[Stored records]
● ● ● ●

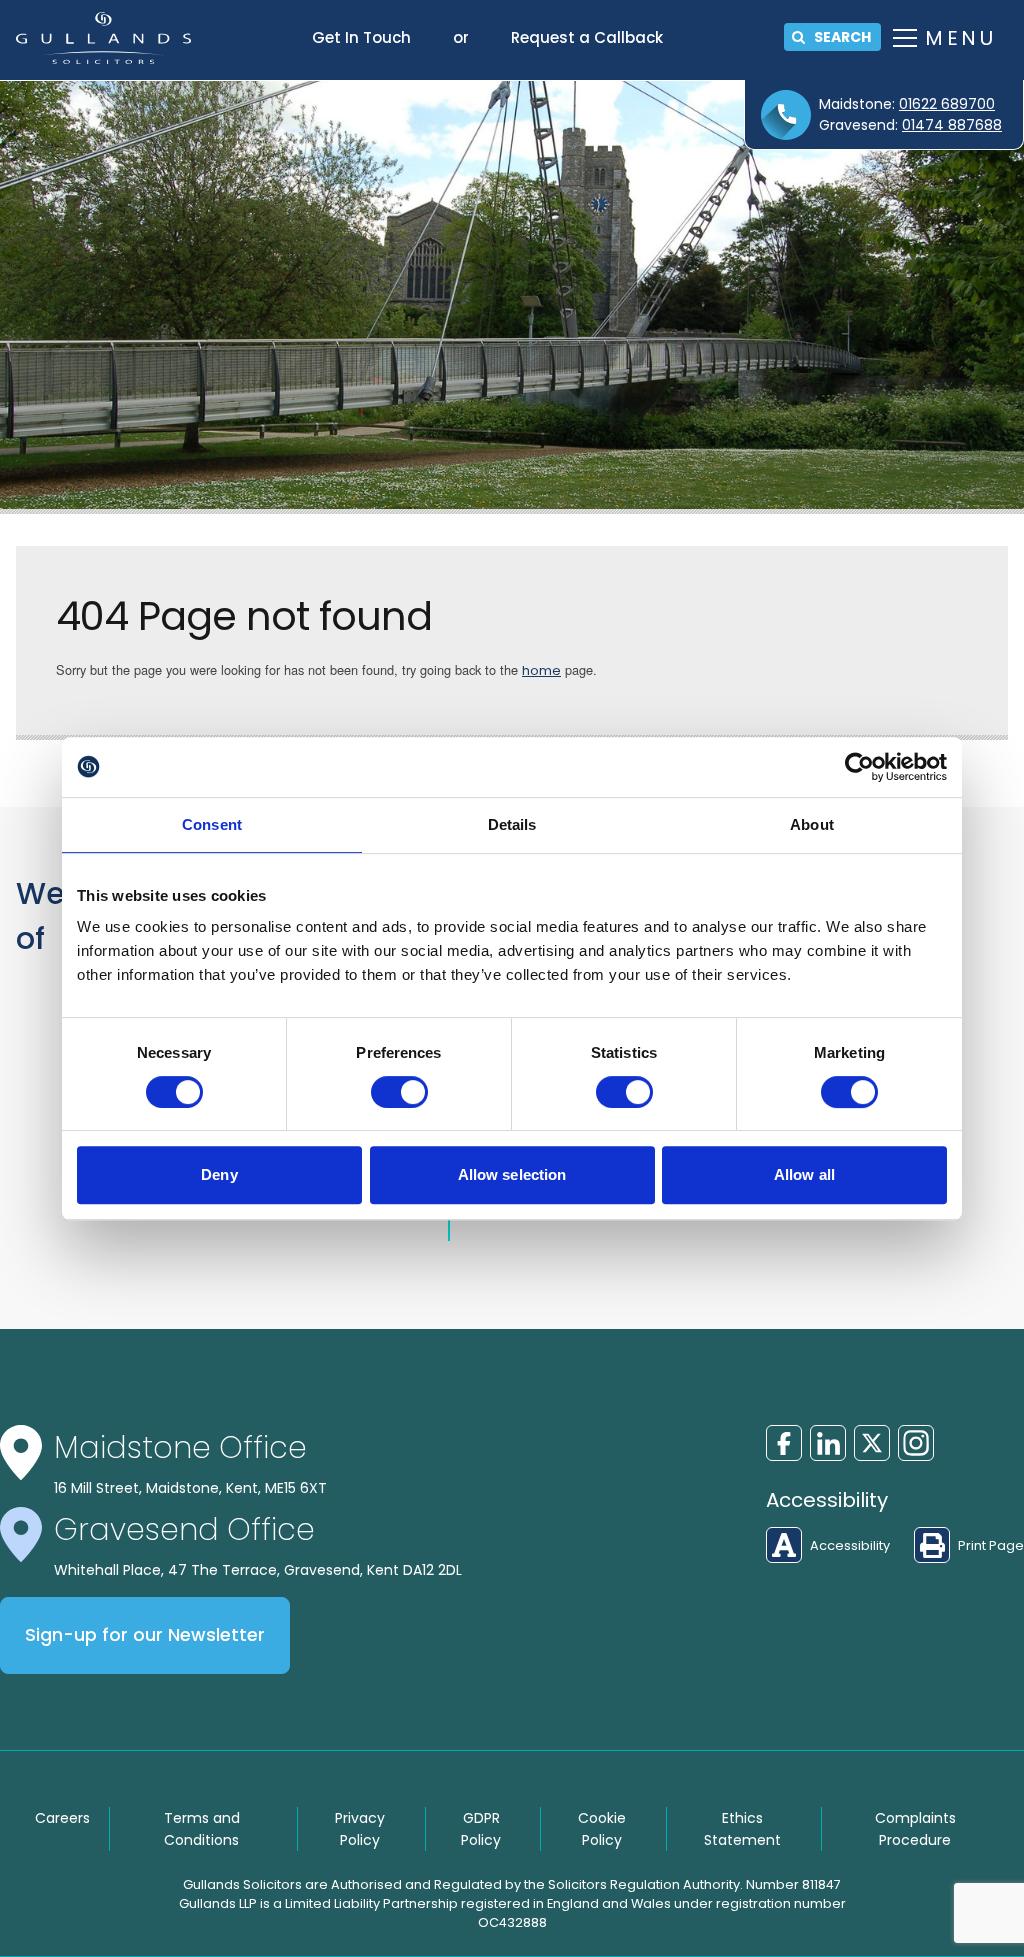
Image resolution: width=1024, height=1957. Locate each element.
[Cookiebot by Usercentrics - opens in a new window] (859, 767)
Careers (62, 1818)
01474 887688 (952, 125)
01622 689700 (947, 104)
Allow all (804, 1174)
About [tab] (812, 824)
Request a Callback (587, 37)
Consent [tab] (212, 824)
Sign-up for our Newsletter (145, 1635)
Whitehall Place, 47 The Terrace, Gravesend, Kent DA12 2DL (258, 1570)
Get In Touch (361, 37)
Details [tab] (512, 824)
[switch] (399, 1092)
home (541, 670)
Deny (219, 1174)
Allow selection (512, 1174)
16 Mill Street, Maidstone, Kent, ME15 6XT (190, 1488)
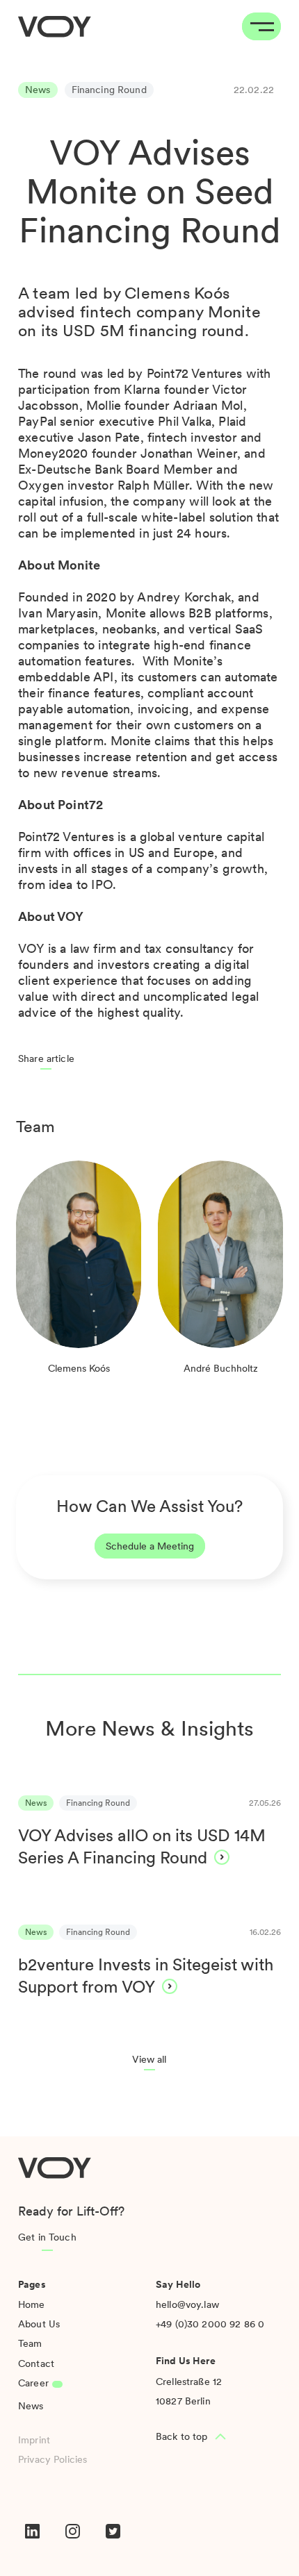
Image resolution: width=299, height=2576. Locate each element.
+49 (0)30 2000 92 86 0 (210, 2323)
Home (31, 2304)
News (31, 2405)
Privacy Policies (52, 2459)
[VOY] (54, 27)
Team (30, 2343)
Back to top (182, 2436)
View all (149, 2059)
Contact (36, 2363)
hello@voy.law (187, 2304)
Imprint (34, 2439)
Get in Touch (47, 2237)
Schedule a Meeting (150, 1546)
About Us (39, 2323)
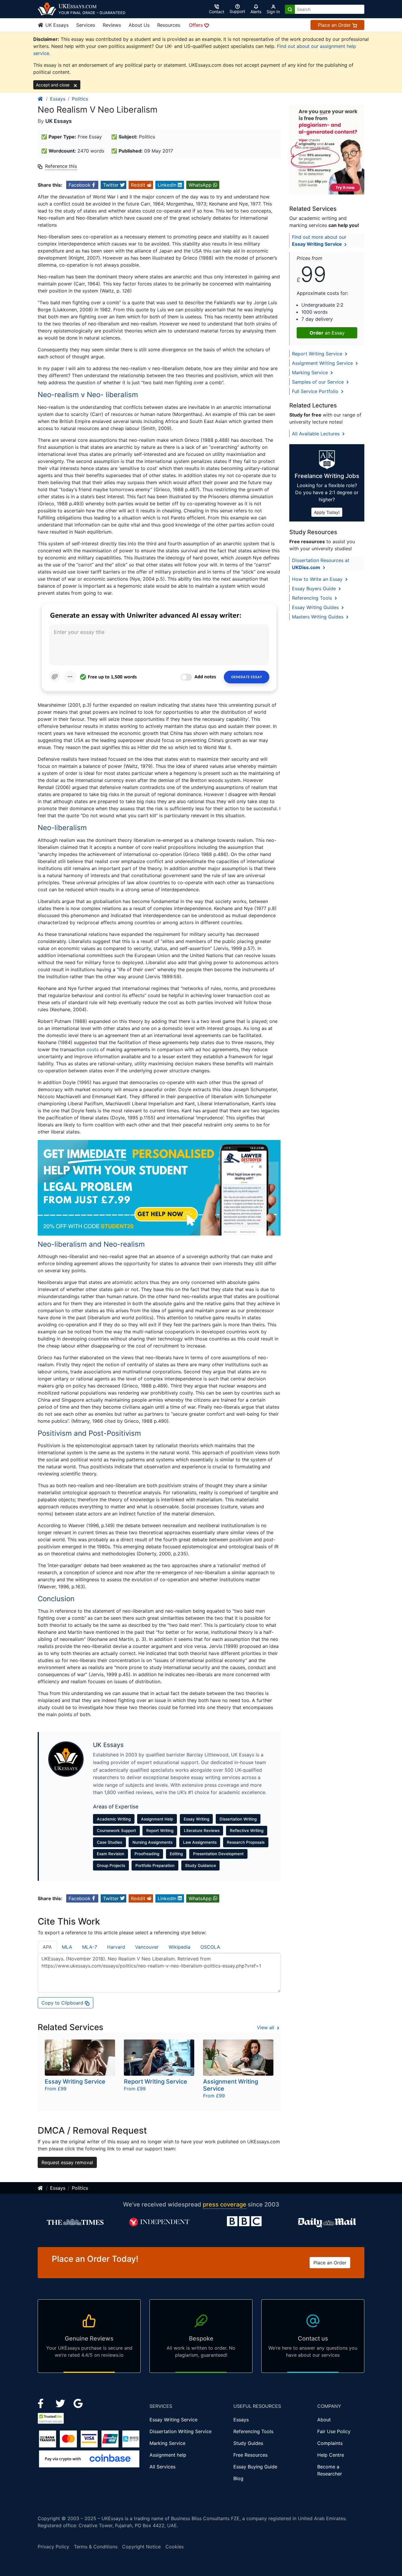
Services (85, 25)
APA (47, 1947)
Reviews (112, 25)
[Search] (290, 9)
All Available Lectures (316, 434)
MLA (67, 1947)
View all (266, 2027)
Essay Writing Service (173, 2420)
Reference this (61, 166)
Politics (80, 99)
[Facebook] (43, 2403)
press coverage (224, 2204)
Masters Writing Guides (318, 617)
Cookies (174, 2547)
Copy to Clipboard (63, 2003)
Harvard (116, 1947)
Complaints (330, 2443)
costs (93, 1049)
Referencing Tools (312, 598)
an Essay (327, 333)
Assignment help (167, 2455)
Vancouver (147, 1947)
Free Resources (250, 2455)
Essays (57, 99)
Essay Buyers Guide (314, 588)
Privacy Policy (53, 2547)
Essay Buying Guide (255, 2467)
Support (237, 11)
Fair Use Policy (333, 2431)
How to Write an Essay (318, 579)
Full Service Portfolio (316, 391)
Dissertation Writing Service (180, 2431)
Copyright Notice (141, 2547)
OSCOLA (210, 1947)
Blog (238, 2478)
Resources (168, 25)
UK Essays (56, 25)
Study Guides (248, 2443)
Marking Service (310, 372)
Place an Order (335, 25)
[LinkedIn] (61, 2403)
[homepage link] (41, 99)
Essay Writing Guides (316, 607)
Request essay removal (67, 2162)
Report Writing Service (318, 354)
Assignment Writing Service (323, 363)
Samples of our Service (318, 382)
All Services (162, 2467)
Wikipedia (179, 1947)
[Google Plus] (78, 2403)
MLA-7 (89, 1947)
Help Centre (330, 2455)
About (324, 2420)
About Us (139, 25)
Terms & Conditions (95, 2547)
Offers (196, 25)
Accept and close (53, 84)
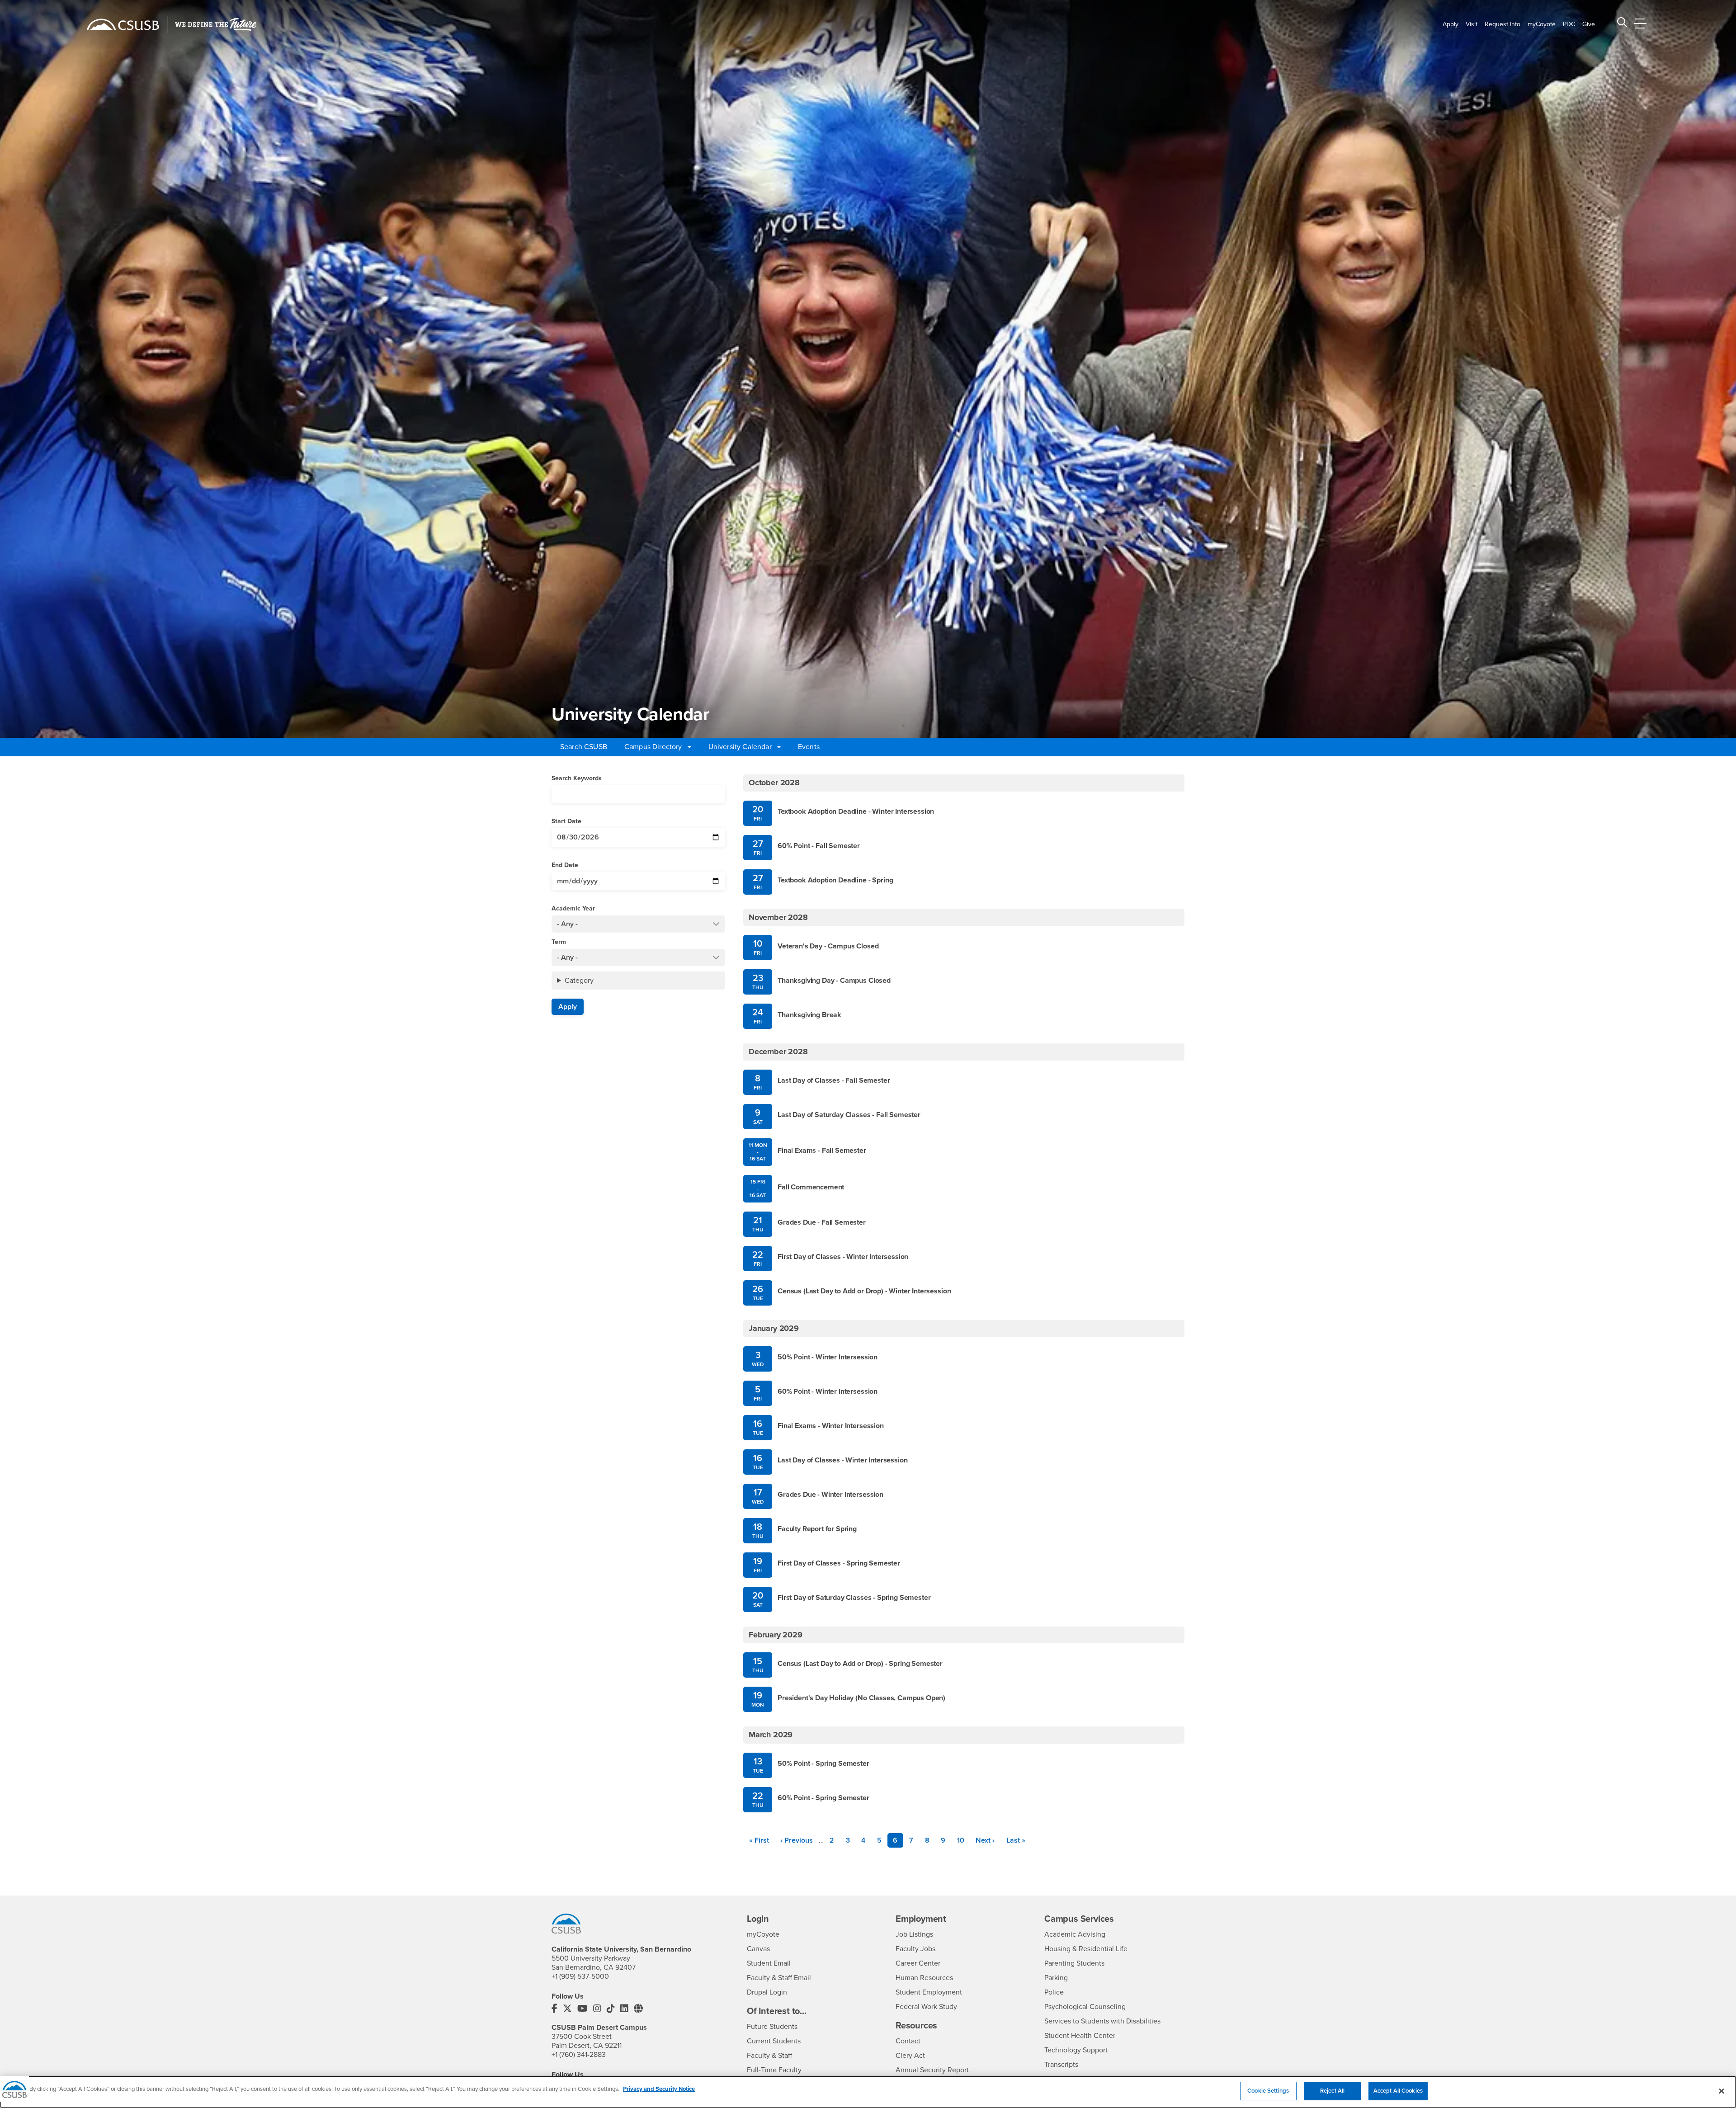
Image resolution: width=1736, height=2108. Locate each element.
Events (809, 746)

● ● ● ●

**PROBLEM TO WORK ON**
Please reproduce the lines above from the one containing "Samples of our Service (318, 382)" through the final line, exactly and inclusively, leaving out each picture.

**OUTPUT OF THE TASK**
Samples of our Service (318, 382)
All Services (162, 2467)
Wikipedia (179, 1947)
[Google Plus] (78, 2403)
MLA-7 (89, 1947)
Help Centre (330, 2455)
About (324, 2420)
About Us (139, 25)
Terms & Conditions (95, 2547)
Offers (196, 25)
Accept and close (53, 84)
Image resolution: width=1736, height=2108. Locate each element.
Events (809, 746)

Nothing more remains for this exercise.